Exercise brief:
In the data below, locate the line containing "我要提问 (584, 1230)" and the line containing "Powered by Blogger (400, 961)", then retype both and everything between them exactly. Pictures are not part of the copy.

Data in this exercise:
--

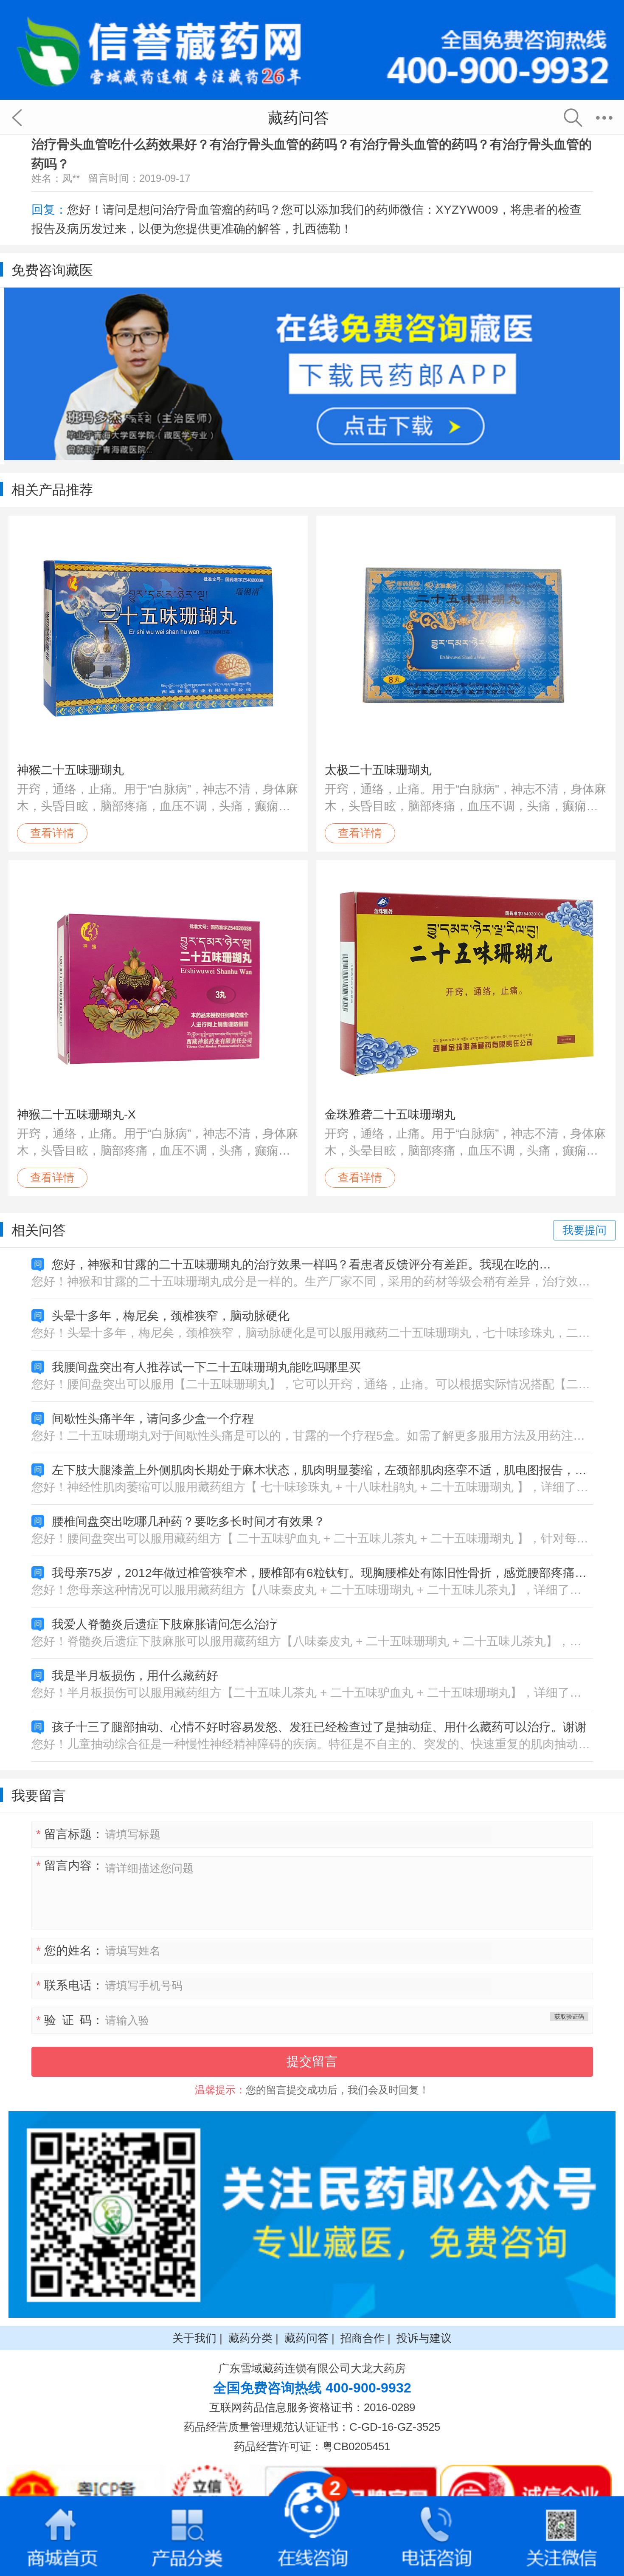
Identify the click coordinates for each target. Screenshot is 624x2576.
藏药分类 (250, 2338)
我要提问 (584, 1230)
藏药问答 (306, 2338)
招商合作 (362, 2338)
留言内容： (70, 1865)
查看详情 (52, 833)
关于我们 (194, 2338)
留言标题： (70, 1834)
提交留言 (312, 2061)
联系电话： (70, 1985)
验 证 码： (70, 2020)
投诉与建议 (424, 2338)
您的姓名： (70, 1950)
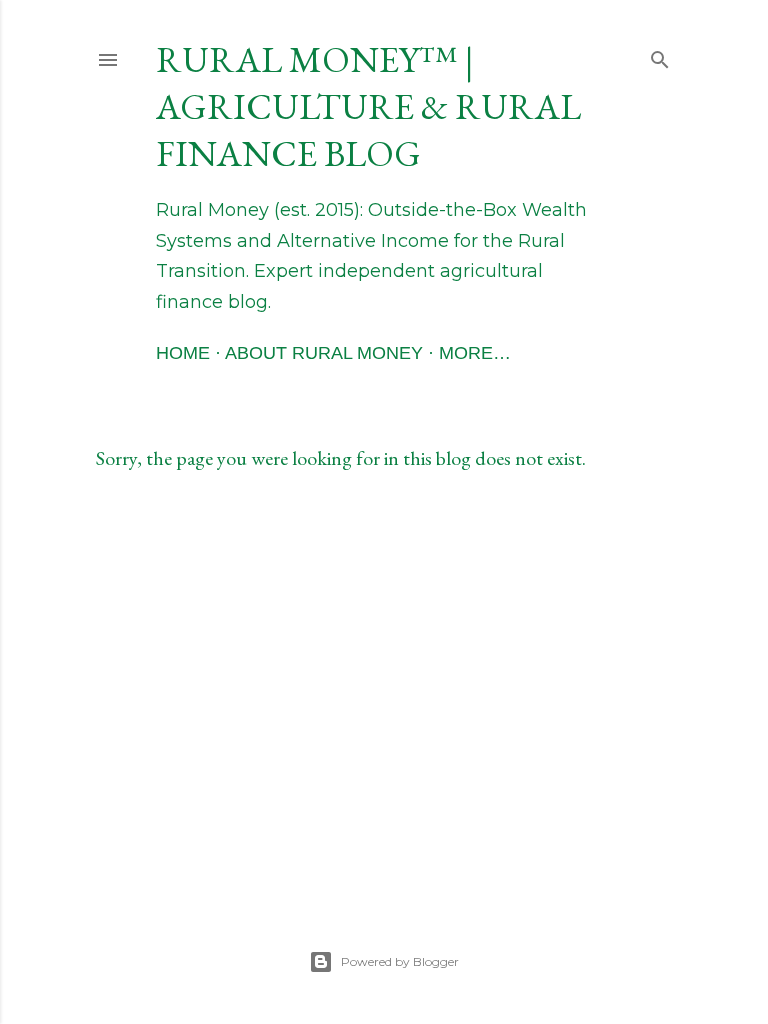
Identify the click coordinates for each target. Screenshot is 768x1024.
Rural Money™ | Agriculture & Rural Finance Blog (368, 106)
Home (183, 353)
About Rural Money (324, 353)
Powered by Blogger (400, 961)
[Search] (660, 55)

--

Solved problem:
我要提问 (584, 1230)
藏药问答 (306, 2338)
招商合作 (362, 2338)
留言内容： (70, 1865)
查看详情 (52, 833)
关于我们 (194, 2338)
留言标题： (70, 1834)
提交留言 (312, 2061)
联系电话： (70, 1985)
验 证 码： (70, 2020)
投诉与建议 (424, 2338)
您的姓名： (70, 1950)
Identify the click coordinates for each target. Screenshot is 768x1024.
Rural Money™ | Agriculture & Rural Finance Blog (368, 106)
Home (183, 353)
About Rural Money (324, 353)
Powered by Blogger (400, 961)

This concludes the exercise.